ROSASPINA

Editoriale Giorgio Mondadori

ROSASPINA

CATALOGO GENERALE DELLE OPERE - PRIMO VOLUME

L’opera prende in considerazione un arco temporale che parte dai primi anni ’60 del Novecento e arriva fino ai giorni nostri. Il percorso artistico di Rosaspina è sviluppato per sezioni che ne evidenziano lo stile, il concept e la tecnica. Sin dagli inizi l’artista si è sentita attratta dai materiali naturali, soprattutto fibre e tessuti, attraverso i quali ha sviluppato un proprio originale percorso narrativo che si può collocare nel territorio tra arte e artigianato. La sua manualità, la ricerca estetica e concettuale danno vita a opere pulsanti ed evocative, cariche di trame e colori che mettono l’osservatore di fronte alla sua personale indagine suscitando emozioni che scaturiscono dal rapporto uomo-ambiente. Uno dei momenti artistici più significativi vissuti da Rosaspina è l’incontro negli anni ’70 con il maestro della tecnica del décollage Mimmo Rotella. Dal dialogo con Rotella nascerà la tecnica artistica del De-Filage, un linguaggio peculiare che consiste nella destrutturazione di tessuti già esistenti per dare loro una nuova vitalità. Il De-Filage non è solo una nuova tecnica, ma anche una riflessione che va in profondità nel tempo e nella memoria verso una possibile rinascita.

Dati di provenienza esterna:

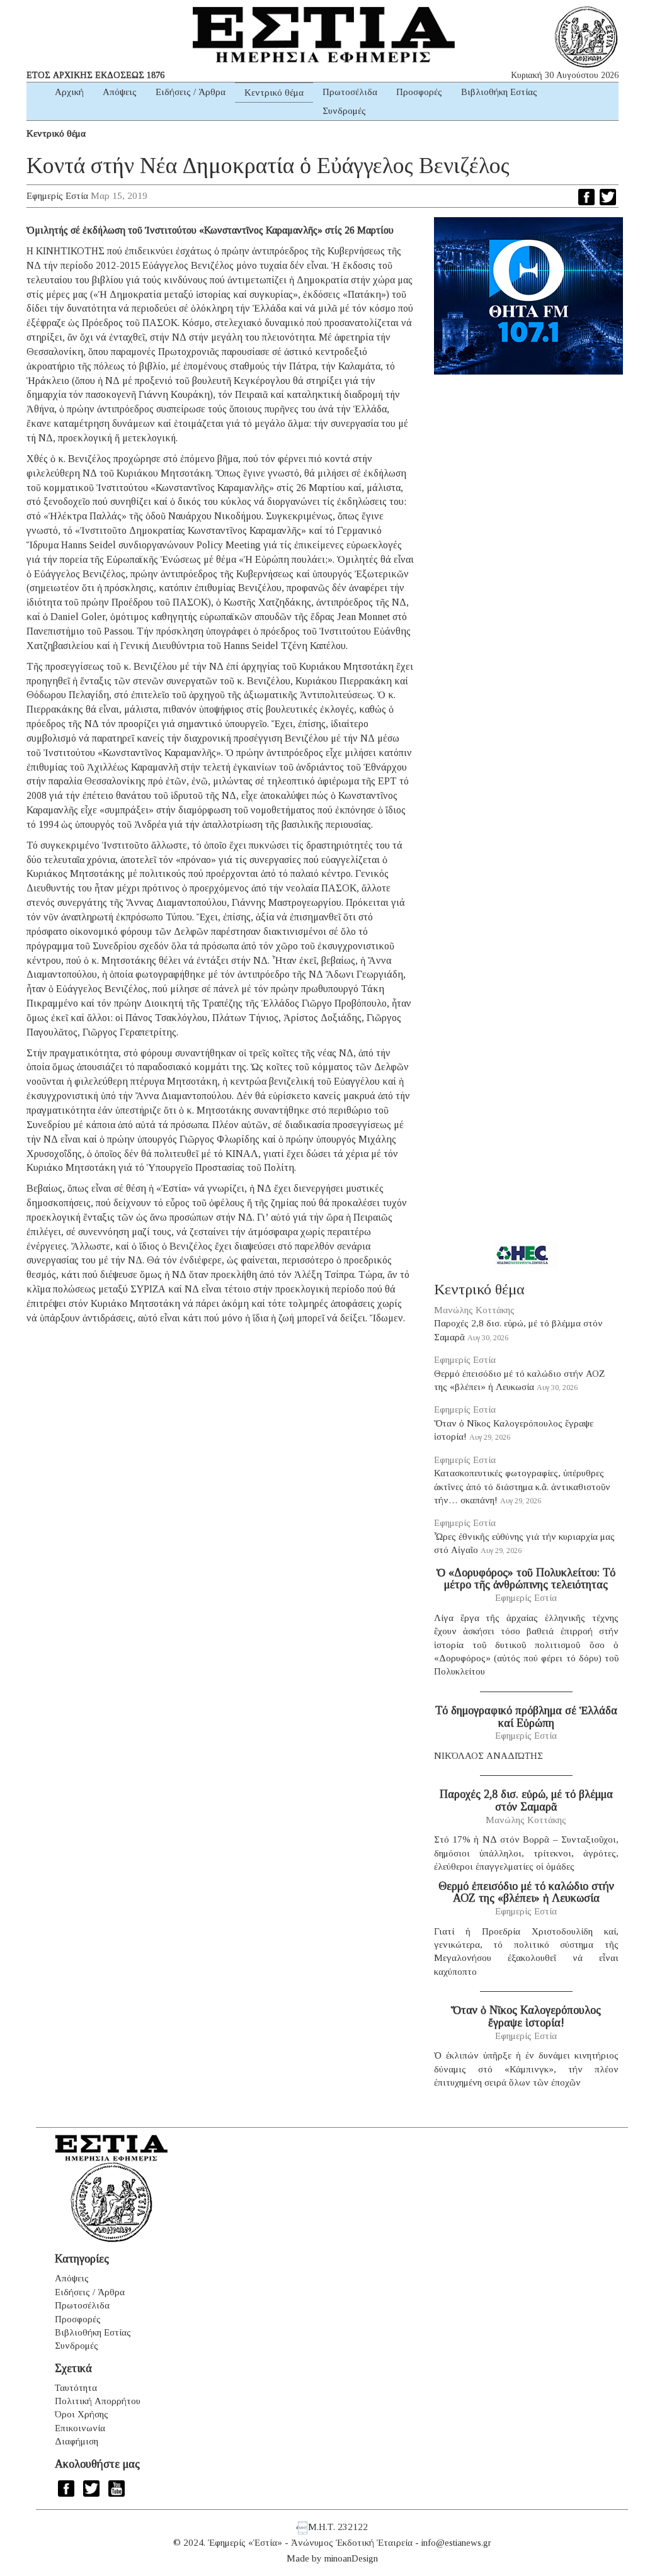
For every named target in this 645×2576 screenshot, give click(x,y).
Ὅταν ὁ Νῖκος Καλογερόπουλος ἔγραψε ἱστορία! (526, 2016)
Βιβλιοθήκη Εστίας (499, 92)
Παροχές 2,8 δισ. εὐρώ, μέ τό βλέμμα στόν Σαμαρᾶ (526, 1800)
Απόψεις (120, 92)
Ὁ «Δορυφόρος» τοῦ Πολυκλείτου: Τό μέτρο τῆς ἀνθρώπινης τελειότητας (526, 1578)
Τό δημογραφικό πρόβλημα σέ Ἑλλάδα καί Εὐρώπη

“Mentre la pittura si basa su una forma di ordine visivo definito e composto, l’arte di Rosaspina è un’esperienza più sensoriale e fluida, dove il confine tra pittura e scultura diventa sfocato.”
Antonio Falbo

Rosaspina si impadronisce di trama e ordito e trasforma, tessendo e disfacendo come una moderna Penelope, un mestiere antico quanto l’umanità nel suo personale e originalissimo gesto artistico.

 

ROSASPINA
Fin da giovane manifesta una forte vocazione artistica cha la porterà da subito a dedicarsi completamente alla pittura. Con altrettanta passione e professionalità insegnerà Discipline pittoriche presso il Liceo artistico statale di Catanzaro. Nel 1964, influenzata dalla corrente artistica denominata Fiber-Art, sull’onda
di questa nuova tecnica farà il suo esordio (prima in Italia) inventando un proprio personale linguaggio espressivo attraverso
lo studio delle fibre e dei tessuti. Negli anni ’70 l’incontro con Mimmo Rotella sarà decisivo per intraprendere la strada del De-Filage. Ha esposto in Italia e all’estero (Brasile, Germania, Francia, USA e continua a essere un punto di riferimento per la Fiber Art in Italia.